Rick Santorum's Two-Step Plan To End Poverty

WASHINGTON -- At a campaign event in Iowa on Wednesday, GOP presidential candidate Rick Santorum laid out his simple two-point plan for eradicating poverty in America.

"Do you know if you do two things in your life -- if you do two things in your life, you're guaranteed never to be in poverty in this country? What two things, that if you do, will guarantee that you will not be in poverty in America?" he asked the crowd.

"Number one, graduate from high school. Number two, get married. Before you have children," he said. "If you do those two things, you will be successful economically. What does that mean to a society if everybody did that? What that would mean is that poverty would be no more. If you want to have a strong economy, there are two basic things we can do."

Santorum, however, is virulently against same-sex marriage, even though it would increase the number of marriages in the country and theoretically lower the nation's poverty rate, according to his logic.

A 2009 study by the Brookings Institution did find that Americans who finished high school, acquired a full-time job and waited until age 21 to get married before having children were much less likely to end up in poverty. In fact, "young adults who followed all three norms had a 2 percent chance of winding up in poverty and a 74 percent chance of winding up in the middle class (defined as earning roughly $50,000 or more).

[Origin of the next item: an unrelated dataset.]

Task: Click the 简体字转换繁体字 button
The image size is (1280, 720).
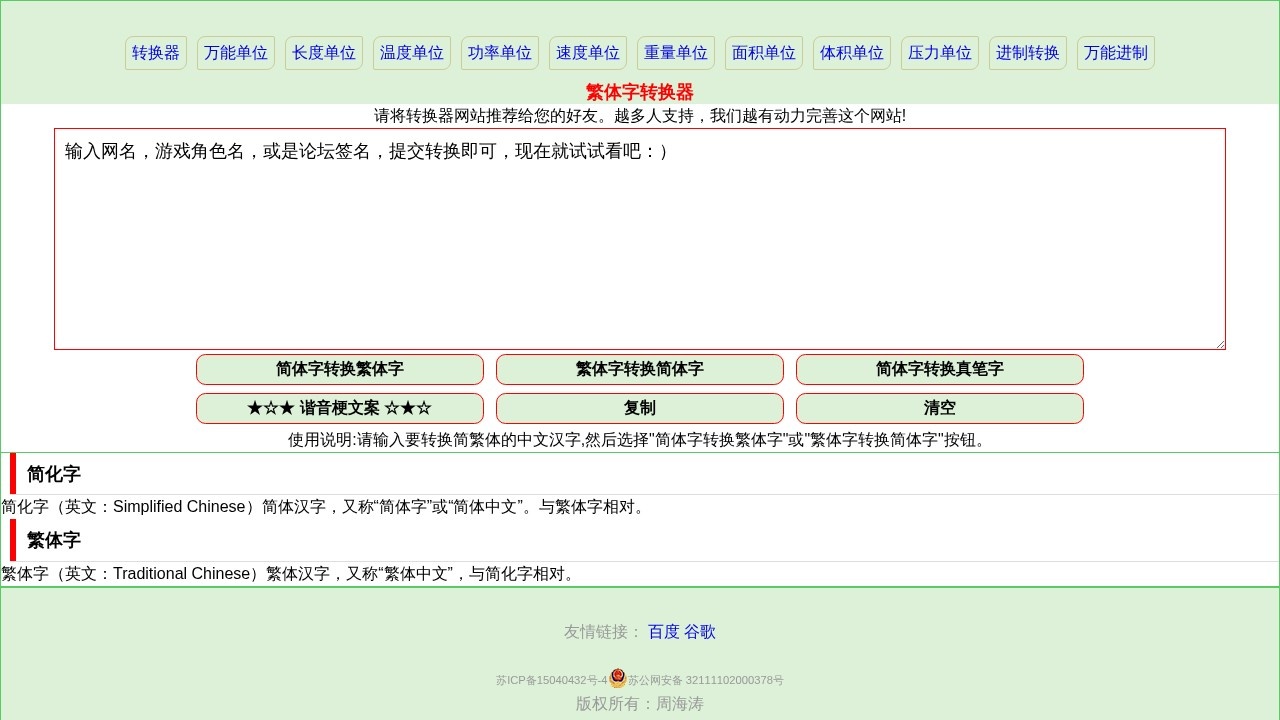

By contrast, young adults who violated all three norms had a 76 percent chance of winding up in poverty and a 7 percent chance of winding up in the middle class."

Santorum's plan, however, leaves out the second -- seemingly crucial -- part of that formula.

On Tuesday, Santorum argued that marriage in the U.S. was becoming rare and turning into "one of the alternative lifestyles," a theme he sounded off about on Wednesday as well.

However, a September report by the Economic Policy Institute found that focusing on the marriage rate -- as many of Santorum's fellow conservatives also do -- as a solution to poverty may constitute a backward approach.

"Continually high poverty rates among blacks and Latinos are the result of high unemployment and incarceration rates and declining shares of good jobs in the American economy," wrote Algernon Austin, the author of the study. "The decline in marriage among these groups is a collateral consequence of these negative economic conditions."